Consortium of Icelandic Libraries
The Consortium of Icelandic Libraries (Landskerfi bókasafna hf.) was established on 14 November 2001 by the State and municipalities of Iceland. The company was founded to operate a shared library system for Iceland and had been put out to tender in the EEA the previous year.
Leading up to the project, a committee was established in 1998 by the Minister of Education for the purpose of submitting proposals for the selection of a new library system that could suit all libraries in Iceland, including the National and University Library of Iceland (Landsbókasafn Íslands), public libraries, school libraries and research libraries. The committee’s overarching aim was to further streamline the operation of libraries by eradicating the duplication of work in the registration of bibliographic and user information and to avoid the operation and maintenance of multiple library systems with the attendant costs. In addition, the goal was to ensure equality among Icelanders by making the collection of each library, or all the libraries in the country as a whole, accessible on the Internet. The committee proposed that one library system and a single catalogue should serve all the libraries in Iceland, which led to the idea of merging all libraries in Iceland into a single national system.
The result of the invitation to tender for a library system for Iceland was that negotiations were initiated with Ex Libris for the purchase of the Aleph library system. The system was given the name Gegnir in Icelandic. The system formally opened on 19 May 2003.
In 2006, the SFX link resolver system was adopted for the universities and some of the research libraries in the partnership. The next major step in the system operation was achieved in 2011 when the search and discovery portal leitir.is was launched. The site is based on the Primo software from Ex Libris. From the very beginning the aim was to not only provide access to library collections through the portal, but also to other collections such as museums, art galleries and photography collections. In the autumn of 2013, the company undertook the operation of the cultural-historical database Sarpur which is owned by a separate company named the Sarpur Management Company (Rekstrarfélag Sarps). This is a system based on software that was specifically developed for this project.
One of the main characteristics of the systems that the company represents is that they are operated on a national level. Gegnir is open to all libraries in Iceland and most of them, i.e. some 270, have taken advantage of the offer. Leitir.is is also a nation-wide search portal – and the same applies to the cultural-historical database Sarpur. Another characteristic of the company is that it manages system operations for Icelandic libraries but not their subscriptions.
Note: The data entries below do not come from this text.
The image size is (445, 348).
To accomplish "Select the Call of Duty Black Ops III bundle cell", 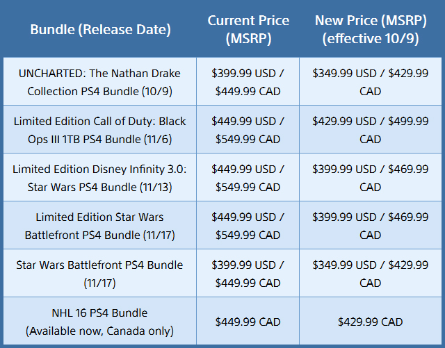I will pyautogui.click(x=100, y=129).
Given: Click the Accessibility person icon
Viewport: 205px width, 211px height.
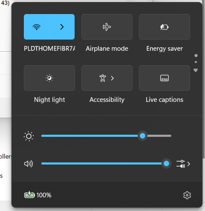Looking at the screenshot, I should [103, 78].
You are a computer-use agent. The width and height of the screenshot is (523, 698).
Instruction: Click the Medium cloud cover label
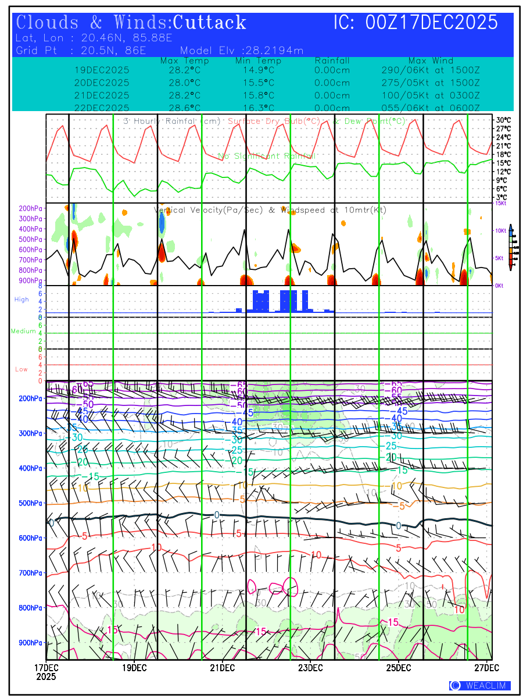(x=23, y=331)
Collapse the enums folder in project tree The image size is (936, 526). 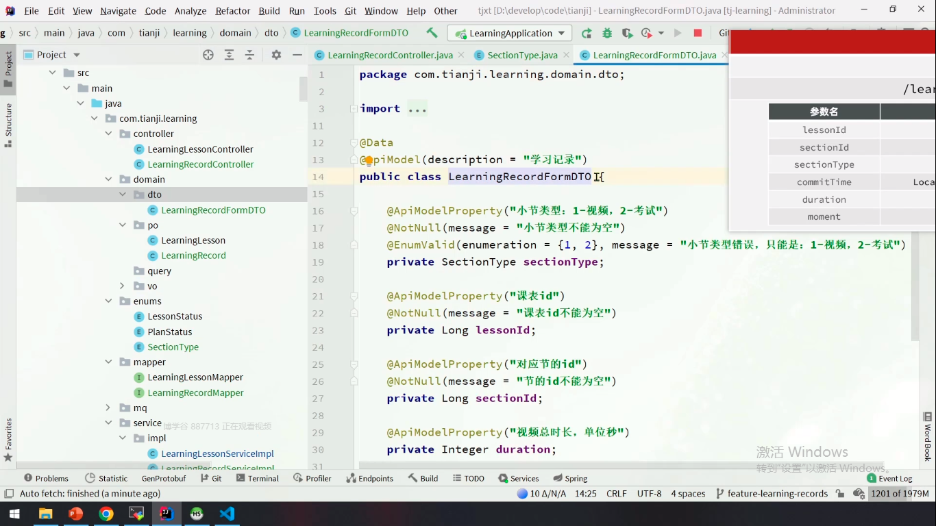click(108, 301)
All subscriptions to collections are managed by the libraries themselves or by the Iceland Consortium for Electronic Subscriptions (Landsaðgangur að rafrænum áskriftum), hvar.is, a partnership that has been around since 1999.
When the Consortium of Icelandic Libraries was established, its shareholders were the Icelandic State and 26 local authorities around Iceland. Numerous municipalities have since joined the group and there are shareholders around sixty at present.